▽
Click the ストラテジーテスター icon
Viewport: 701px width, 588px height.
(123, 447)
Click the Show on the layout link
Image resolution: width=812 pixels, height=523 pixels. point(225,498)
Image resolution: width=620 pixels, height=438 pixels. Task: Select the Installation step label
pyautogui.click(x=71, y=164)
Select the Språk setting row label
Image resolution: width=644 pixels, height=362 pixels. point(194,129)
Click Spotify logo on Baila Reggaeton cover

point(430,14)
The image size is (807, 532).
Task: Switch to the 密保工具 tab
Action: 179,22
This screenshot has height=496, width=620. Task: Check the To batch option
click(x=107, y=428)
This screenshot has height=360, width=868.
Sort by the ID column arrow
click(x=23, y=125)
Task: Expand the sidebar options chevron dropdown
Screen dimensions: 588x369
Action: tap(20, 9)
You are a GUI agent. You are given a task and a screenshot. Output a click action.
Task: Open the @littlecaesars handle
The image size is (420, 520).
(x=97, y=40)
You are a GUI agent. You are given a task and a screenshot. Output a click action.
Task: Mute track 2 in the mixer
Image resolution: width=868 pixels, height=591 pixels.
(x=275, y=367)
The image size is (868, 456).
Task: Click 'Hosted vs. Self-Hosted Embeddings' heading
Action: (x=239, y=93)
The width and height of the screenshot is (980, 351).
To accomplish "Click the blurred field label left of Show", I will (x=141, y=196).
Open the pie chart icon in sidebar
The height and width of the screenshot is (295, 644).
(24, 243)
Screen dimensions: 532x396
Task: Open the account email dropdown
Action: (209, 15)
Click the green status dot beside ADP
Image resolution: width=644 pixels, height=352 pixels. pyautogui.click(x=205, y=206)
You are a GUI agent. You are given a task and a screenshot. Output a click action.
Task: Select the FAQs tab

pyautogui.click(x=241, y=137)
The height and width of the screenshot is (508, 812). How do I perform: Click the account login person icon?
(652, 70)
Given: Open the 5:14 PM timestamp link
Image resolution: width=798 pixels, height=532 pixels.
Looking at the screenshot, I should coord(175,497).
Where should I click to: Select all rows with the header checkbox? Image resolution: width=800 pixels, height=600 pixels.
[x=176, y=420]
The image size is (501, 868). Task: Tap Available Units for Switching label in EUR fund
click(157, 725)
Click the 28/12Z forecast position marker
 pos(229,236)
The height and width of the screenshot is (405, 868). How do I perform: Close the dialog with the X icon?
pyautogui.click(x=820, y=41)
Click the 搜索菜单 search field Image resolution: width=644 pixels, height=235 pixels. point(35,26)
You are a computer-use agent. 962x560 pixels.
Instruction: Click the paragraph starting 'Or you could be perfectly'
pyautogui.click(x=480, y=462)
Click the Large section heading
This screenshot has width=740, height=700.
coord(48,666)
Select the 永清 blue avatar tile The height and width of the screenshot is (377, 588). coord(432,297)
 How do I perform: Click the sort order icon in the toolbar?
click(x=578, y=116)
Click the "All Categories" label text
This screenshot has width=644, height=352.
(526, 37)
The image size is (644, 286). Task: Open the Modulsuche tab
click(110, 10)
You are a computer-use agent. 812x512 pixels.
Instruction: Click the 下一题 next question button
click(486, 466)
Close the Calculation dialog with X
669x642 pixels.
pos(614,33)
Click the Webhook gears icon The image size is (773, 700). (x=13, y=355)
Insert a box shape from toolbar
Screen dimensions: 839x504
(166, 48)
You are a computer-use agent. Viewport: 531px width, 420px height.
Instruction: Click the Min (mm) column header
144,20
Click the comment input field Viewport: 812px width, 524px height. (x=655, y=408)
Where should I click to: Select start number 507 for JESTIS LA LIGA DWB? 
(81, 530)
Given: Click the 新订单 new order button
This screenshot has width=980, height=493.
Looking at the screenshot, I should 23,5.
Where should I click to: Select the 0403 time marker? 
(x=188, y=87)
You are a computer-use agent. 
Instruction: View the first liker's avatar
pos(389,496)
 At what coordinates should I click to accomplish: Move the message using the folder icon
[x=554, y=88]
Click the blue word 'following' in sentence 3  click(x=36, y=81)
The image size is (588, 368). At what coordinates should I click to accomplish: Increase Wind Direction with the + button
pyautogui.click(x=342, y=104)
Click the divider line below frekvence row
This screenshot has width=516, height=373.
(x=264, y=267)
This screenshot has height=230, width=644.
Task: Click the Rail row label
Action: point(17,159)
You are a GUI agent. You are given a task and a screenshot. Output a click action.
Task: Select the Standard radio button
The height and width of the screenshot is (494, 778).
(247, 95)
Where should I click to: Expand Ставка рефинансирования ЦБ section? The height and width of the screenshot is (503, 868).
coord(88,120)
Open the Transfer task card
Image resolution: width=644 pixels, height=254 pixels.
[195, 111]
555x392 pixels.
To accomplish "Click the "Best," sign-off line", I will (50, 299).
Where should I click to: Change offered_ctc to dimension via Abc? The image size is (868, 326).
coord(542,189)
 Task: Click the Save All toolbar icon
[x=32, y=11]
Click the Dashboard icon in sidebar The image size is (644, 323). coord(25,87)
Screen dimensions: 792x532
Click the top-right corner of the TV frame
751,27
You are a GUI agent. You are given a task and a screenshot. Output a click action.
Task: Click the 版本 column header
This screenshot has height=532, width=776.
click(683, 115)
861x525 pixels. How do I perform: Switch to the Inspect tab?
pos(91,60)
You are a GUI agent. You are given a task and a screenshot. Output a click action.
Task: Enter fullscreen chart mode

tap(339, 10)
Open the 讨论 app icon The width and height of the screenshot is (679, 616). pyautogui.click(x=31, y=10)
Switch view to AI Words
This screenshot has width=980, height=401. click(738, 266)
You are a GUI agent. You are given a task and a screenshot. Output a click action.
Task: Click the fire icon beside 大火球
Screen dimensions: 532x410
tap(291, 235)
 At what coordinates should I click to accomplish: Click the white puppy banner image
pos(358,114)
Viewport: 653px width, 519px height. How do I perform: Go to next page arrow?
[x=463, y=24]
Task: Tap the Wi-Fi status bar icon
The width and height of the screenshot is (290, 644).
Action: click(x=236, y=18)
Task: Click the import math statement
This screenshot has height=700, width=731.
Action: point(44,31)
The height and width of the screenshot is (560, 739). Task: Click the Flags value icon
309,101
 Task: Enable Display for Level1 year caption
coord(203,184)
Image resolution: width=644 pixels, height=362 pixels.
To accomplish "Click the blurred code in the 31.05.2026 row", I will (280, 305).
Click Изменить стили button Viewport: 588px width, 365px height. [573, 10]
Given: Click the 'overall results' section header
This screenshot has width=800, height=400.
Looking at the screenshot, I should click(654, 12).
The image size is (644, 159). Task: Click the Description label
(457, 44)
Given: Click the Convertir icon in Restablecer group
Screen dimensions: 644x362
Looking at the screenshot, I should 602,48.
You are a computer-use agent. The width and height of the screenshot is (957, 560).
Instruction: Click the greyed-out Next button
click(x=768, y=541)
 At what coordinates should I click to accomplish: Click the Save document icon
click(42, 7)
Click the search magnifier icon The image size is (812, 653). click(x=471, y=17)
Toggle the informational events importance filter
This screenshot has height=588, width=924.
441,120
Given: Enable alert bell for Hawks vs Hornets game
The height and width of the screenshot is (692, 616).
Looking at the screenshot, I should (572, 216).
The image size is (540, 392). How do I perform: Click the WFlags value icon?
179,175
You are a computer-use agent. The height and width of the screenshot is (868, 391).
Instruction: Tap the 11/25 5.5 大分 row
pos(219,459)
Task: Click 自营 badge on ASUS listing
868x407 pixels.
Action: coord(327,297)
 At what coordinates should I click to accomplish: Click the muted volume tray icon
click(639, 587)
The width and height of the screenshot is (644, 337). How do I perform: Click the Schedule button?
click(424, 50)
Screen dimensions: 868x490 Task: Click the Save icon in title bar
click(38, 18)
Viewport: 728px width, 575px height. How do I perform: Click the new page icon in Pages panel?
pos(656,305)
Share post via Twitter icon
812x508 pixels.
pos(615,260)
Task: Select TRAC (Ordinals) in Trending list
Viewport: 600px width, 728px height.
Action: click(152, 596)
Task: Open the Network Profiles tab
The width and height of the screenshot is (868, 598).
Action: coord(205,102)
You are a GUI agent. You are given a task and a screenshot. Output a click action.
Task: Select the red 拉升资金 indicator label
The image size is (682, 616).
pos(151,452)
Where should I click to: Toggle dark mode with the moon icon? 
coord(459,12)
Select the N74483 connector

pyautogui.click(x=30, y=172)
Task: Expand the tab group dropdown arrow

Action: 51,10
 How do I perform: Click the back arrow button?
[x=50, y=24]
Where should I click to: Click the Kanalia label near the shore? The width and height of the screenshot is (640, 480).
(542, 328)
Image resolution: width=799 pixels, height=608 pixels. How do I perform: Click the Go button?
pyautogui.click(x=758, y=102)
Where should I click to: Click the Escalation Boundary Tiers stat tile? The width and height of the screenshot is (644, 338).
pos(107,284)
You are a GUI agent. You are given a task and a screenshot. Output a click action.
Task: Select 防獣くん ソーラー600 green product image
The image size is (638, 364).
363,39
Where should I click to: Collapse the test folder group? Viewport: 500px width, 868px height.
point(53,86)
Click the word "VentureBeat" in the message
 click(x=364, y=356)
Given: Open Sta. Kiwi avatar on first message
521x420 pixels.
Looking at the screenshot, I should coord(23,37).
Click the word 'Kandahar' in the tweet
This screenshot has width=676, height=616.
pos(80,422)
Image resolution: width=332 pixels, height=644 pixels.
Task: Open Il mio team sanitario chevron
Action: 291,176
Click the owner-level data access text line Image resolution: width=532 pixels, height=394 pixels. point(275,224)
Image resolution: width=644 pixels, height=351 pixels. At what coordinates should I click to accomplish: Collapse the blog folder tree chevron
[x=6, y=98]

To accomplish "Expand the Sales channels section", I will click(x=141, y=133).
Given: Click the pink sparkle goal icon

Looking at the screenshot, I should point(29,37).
△
Copy out each line of the entries that holds "computer".

## Solution to this problem
You are a computer-use agent. 962x560 pixels.
You are a computer-use agent. 812x512 pixels.
You are a computer-use agent. Viewport: 531px width, 420px height.
You are a computer-use agent. 
You are a computer-use agent. The width and height of the screenshot is (957, 560).
You are a computer-use agent. The height and width of the screenshot is (868, 391).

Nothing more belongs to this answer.